In medical imaging analysis, image-guided surgery and organs visualization, segmentation is a crucial step. The segmentation process is particularly arduous in abdominal computer tomography (CT) images because different organs lie within overlapping intensity value ranges and are often near to each other anatomically. Therefore, usually it is not possible to define accurately the boundaries of organs and lesions using simple threshold based segmentation. On the other hand more complex algorithms involve more parameters that must be properly adjusted in order to generate good results for a wide set of exams.

Numerous techniques have been proposed in the literature for extraction of organs contours in abdominal CT scans. They can be roughly divided in two main groups: model driven and data driven approaches (Masutani et al, 2005).

Model driven techniques (e.g. Lamecker et al, 2004; Soler et al, 2000) use pre-defined models to segment the desired object from the available images. In this kind of technique a model describing the organ to be segmented is defined in terms of object characteristics such as position, texture and spatial relation to other objects, and the algorithm searches the images for instances that fit the given model.

Data driven techniques (e.g. Fujimoto et al, 2001; Kim et al, 2000) try to emulate the human capacity of identifying objects using some similarity information present on image data, automatically detecting and classifying objects and features in images. Many of them use known techniques such as region growing and thresholds, combined with some prior knowledge about the object being analyzed.

Level set methods (Osher & Sethian, 1998) are model driven methods that rely on partial differential equations to model deforming isosurfaces. These methods have been used successfully in medical image processing but usually require human intervention to set an initial solution and indicate explicitly when the model should stop expanding.
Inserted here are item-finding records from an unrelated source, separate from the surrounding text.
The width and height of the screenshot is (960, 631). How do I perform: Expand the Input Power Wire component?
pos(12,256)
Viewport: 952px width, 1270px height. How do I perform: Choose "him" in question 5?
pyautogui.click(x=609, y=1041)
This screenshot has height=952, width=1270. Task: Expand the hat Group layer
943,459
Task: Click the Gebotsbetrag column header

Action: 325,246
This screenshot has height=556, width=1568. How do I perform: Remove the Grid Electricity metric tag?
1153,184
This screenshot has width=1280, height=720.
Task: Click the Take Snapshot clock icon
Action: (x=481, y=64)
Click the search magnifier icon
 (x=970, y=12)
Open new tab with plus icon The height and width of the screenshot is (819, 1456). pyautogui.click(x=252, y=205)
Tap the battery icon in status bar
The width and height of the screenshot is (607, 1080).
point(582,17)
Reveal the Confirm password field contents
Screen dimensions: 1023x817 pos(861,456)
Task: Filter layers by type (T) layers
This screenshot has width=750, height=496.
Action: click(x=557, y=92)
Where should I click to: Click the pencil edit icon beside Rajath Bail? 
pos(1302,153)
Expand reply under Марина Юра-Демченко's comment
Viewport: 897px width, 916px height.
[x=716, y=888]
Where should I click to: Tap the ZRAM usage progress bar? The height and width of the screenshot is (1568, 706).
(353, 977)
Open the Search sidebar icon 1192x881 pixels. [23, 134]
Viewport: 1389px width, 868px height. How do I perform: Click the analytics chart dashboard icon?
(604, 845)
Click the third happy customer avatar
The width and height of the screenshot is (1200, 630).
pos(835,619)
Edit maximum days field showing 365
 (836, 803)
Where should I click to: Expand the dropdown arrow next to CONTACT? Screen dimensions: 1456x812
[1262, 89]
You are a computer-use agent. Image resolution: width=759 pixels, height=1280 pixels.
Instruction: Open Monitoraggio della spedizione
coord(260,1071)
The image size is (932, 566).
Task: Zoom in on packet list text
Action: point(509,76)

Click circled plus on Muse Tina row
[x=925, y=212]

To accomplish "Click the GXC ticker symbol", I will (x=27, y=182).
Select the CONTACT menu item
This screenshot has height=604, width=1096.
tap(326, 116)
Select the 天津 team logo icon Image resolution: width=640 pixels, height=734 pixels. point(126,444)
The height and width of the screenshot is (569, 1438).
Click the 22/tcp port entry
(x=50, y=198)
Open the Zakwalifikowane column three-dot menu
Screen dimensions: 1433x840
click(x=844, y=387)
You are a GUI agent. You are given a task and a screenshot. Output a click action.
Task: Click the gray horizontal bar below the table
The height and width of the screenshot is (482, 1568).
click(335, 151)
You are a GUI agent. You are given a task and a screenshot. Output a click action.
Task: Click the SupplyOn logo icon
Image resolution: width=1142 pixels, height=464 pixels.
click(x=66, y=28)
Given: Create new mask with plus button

In semi automatic level sets based methods, the user is minimally required to manually set parameters that segment correctly the desired object, which is a time consuming trial and error task.

The manual definition of parameter values on level sets methods is a complex task, because their relation with the final result is unclear and there is no guarantee that the optimal set of values will be determined by an trial and error approach. Such parameters in the implementation of traditional level sets are related to the curves mean curvature, propagation rate and advection of the curve to certain characteristics of the image. Therefore, there is a demand for automatic methods to define such parameters automatically. These methods can use important information provided by a dataset or a specialist to built or adjust a given model. In this way the process learns subjective information from the data, adding this knowledge to the model, making it more robust to deal with problems similar to the ones presented in the training dataset.

Genetic Algorithms (GA) can be used to find optimal parameters in different applications. GAs are a computational search technique to find approximate solutions to optimization problems, based in the biological evolution of species as presented by Charles Darwin (Darwin 1859).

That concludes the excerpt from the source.